Here's a bit of the implementation of JBoss' UsernamePasswordHandler class:
    if(password == null && credential != null) {
password = credential.toString().toCharArray();
}


The problem!
The password I'm using isn't what I think it is. It's supposed to be riders05cfl but in reality its [C@92d342. That's what you get when you call "riders05cfl".toCharArray().toString().
Although I was calling the constructor with a String and a char[], the compiler didn't call UsernamePasswordHandler(String,char[]). Since it didn't know my credentials object was a character array, it called the other constructor: UsernamePasswordHandler(String,Object). By using the wrong constructor, my password is silently changed from "riders05cfl" to "C@92d342" and it sucks to be me. For reference, here's the fixed code. Note the type of the credentials object.

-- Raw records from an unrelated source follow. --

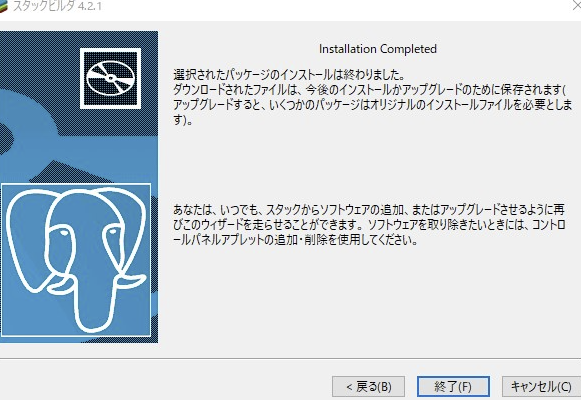Go back with the 戻る(B) button
The image size is (581, 400).
click(368, 387)
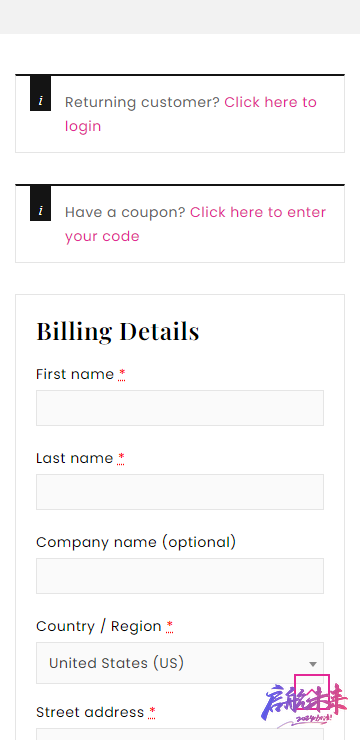The height and width of the screenshot is (740, 360).
Task: Click the 'First name' field label
Action: (75, 374)
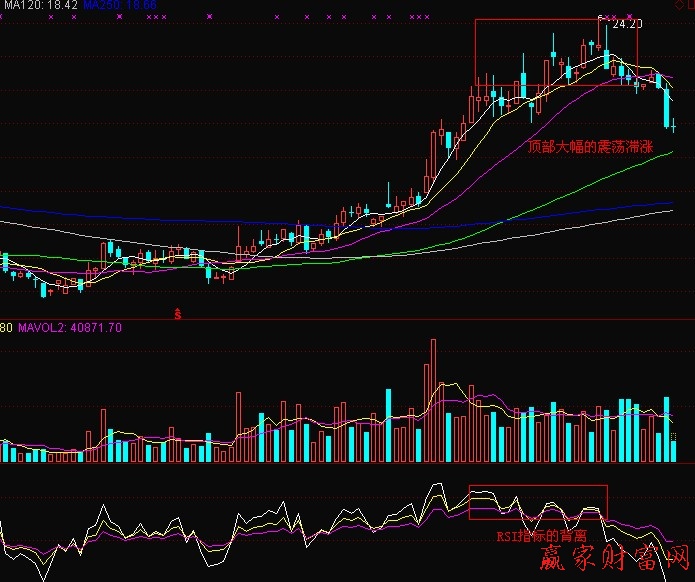Select the red annotation text 顶部大幅的震荡滞涨

pos(590,147)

    private static LoginContext tryLoginToThread(HttpServletRequest request) throws LoginException{
String principal = (String)request.getSession().getAttribute("principal");
char[] credential = (char[])request.getSession().getAttribute("credential");
UsernamePasswordHandler userLogin = new UsernamePasswordHandler(principal, credential);
LoginContext loginContext = new LoginContext("client-login", userLogin);
loginContext.login();
return loginContext;
}


Yuck. The moral of the story:
it doesn't matter what the object is, it only matters what the compiler thinks it is.